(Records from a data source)
* * * * *
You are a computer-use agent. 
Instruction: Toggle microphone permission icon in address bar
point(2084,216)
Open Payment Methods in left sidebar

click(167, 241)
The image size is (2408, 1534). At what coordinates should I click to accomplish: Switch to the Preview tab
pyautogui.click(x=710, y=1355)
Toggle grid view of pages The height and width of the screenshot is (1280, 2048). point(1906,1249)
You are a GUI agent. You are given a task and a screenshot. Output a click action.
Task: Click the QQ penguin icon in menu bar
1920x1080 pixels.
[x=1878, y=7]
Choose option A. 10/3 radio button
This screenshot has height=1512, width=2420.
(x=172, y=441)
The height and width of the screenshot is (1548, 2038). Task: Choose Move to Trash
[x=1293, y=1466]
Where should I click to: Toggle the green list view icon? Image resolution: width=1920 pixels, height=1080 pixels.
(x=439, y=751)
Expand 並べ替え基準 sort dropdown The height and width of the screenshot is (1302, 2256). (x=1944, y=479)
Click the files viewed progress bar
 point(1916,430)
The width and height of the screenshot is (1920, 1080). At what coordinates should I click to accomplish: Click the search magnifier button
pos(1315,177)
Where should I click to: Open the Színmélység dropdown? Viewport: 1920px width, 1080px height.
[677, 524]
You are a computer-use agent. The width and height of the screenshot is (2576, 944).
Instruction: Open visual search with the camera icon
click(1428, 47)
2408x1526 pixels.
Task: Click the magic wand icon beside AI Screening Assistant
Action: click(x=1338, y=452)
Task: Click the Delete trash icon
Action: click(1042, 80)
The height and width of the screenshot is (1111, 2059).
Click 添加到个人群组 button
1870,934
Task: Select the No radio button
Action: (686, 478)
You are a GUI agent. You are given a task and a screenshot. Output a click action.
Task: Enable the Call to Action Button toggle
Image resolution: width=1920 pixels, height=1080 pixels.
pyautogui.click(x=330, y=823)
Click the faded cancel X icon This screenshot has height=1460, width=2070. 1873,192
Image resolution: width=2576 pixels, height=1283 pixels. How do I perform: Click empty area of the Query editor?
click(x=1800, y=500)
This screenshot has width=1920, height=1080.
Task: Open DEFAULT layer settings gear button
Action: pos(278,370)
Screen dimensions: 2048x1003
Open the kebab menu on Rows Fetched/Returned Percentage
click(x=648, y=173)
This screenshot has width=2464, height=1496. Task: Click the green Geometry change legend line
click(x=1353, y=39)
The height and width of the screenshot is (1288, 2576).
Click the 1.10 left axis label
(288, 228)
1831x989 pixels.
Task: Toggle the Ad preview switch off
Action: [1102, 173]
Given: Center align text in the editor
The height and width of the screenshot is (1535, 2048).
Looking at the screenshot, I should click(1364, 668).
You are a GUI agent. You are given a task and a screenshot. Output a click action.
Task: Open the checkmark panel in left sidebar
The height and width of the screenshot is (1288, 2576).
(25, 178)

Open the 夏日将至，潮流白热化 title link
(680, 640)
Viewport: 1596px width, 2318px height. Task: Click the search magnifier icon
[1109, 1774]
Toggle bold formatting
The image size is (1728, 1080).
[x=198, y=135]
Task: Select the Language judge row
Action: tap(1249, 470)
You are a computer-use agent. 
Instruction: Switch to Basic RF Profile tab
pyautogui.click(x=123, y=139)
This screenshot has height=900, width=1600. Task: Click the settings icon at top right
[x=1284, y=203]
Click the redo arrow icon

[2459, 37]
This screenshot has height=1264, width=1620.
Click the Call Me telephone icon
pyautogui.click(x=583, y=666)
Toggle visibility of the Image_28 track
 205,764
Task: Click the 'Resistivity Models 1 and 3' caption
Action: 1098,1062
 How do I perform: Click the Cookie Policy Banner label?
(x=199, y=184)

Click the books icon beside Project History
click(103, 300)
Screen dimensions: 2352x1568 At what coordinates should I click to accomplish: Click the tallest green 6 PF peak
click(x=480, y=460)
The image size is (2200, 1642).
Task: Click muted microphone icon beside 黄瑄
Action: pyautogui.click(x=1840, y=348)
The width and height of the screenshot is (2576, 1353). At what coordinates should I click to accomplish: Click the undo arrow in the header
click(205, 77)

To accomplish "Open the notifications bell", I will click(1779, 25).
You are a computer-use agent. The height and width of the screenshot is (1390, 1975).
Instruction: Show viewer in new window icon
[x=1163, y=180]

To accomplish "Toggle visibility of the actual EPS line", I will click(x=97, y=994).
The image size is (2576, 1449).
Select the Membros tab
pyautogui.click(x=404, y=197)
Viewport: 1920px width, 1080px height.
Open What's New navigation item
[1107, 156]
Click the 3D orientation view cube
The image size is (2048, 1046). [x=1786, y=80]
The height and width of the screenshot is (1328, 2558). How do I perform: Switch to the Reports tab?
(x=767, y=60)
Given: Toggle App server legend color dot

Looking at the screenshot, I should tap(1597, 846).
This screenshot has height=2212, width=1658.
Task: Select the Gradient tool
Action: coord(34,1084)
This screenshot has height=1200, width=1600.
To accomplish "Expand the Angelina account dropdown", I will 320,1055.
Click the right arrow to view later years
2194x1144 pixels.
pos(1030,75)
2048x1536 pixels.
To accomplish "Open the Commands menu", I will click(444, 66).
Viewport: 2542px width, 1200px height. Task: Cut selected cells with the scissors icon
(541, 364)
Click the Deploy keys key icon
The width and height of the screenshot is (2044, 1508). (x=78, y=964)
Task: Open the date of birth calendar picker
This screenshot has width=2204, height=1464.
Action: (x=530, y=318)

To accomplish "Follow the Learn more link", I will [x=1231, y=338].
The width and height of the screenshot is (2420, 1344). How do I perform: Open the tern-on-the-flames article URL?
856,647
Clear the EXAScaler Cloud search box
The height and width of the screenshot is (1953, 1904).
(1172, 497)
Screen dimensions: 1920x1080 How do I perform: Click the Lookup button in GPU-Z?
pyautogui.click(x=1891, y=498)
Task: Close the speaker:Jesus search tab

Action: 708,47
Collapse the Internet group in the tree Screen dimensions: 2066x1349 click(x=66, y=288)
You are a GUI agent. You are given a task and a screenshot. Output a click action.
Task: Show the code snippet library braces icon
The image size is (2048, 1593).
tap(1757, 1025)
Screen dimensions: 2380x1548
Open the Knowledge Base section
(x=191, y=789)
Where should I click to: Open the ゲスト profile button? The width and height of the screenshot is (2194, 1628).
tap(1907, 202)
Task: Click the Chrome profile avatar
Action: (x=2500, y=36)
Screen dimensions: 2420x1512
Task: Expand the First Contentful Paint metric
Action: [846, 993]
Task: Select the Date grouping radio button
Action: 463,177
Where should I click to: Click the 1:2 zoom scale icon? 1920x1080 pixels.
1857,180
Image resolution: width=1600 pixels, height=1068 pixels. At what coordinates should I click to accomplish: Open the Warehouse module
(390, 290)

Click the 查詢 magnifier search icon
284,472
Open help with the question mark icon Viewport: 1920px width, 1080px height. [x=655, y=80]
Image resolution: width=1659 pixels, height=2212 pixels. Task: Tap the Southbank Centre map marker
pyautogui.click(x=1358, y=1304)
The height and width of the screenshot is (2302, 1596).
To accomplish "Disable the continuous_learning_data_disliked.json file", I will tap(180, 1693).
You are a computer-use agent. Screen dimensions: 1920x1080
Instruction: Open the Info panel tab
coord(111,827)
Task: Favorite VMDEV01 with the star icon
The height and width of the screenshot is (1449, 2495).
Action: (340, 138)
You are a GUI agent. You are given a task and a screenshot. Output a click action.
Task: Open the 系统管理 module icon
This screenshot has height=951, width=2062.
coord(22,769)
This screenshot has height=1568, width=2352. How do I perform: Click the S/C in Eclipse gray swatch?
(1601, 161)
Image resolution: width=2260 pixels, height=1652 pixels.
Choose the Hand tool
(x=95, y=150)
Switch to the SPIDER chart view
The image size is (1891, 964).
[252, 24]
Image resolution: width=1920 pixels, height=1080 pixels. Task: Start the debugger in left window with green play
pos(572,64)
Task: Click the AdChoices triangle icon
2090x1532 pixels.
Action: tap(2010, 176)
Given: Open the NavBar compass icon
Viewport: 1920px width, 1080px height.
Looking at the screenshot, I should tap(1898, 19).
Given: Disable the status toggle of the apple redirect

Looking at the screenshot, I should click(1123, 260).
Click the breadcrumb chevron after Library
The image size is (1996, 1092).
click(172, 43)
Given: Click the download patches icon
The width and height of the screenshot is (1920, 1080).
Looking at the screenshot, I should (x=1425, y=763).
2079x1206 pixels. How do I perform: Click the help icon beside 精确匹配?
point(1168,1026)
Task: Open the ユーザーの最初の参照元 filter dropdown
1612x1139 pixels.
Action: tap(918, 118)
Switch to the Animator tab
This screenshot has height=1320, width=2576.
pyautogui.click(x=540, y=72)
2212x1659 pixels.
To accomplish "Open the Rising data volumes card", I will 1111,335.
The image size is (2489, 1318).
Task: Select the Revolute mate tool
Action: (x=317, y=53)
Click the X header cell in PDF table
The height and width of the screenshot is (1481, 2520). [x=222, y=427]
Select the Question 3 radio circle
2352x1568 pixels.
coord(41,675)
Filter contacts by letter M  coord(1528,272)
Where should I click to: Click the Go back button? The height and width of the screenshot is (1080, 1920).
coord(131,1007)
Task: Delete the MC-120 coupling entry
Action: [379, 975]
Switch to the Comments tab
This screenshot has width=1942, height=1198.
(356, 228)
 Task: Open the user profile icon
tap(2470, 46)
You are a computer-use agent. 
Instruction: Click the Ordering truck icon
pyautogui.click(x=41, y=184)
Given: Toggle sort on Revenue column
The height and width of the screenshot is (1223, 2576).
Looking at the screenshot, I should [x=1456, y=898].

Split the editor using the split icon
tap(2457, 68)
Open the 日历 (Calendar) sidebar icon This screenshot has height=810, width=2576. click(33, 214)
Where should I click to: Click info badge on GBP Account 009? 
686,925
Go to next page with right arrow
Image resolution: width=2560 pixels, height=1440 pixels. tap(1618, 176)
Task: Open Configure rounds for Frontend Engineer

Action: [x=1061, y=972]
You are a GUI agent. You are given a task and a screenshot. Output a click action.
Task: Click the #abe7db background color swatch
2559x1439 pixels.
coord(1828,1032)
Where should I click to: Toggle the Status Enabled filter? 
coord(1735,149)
* * * * *
Every line above from the line with "Image resolution: width=2260" to the line with "Task: Open the ユーザーの最初の参照元 filter dropdown" is wanted, ends included; write them out exactly and add no other line.

Image resolution: width=2260 pixels, height=1652 pixels.
Choose the Hand tool
(x=95, y=150)
Switch to the SPIDER chart view
The image size is (1891, 964).
[252, 24]
Image resolution: width=1920 pixels, height=1080 pixels. Task: Start the debugger in left window with green play
pos(572,64)
Task: Click the AdChoices triangle icon
2090x1532 pixels.
Action: tap(2010, 176)
Given: Open the NavBar compass icon
Viewport: 1920px width, 1080px height.
Looking at the screenshot, I should tap(1898, 19).
Given: Disable the status toggle of the apple redirect

Looking at the screenshot, I should click(1123, 260).
Click the breadcrumb chevron after Library
The image size is (1996, 1092).
click(172, 43)
Given: Click the download patches icon
The width and height of the screenshot is (1920, 1080).
Looking at the screenshot, I should (x=1425, y=763).
2079x1206 pixels. How do I perform: Click the help icon beside 精确匹配?
point(1168,1026)
Task: Open the ユーザーの最初の参照元 filter dropdown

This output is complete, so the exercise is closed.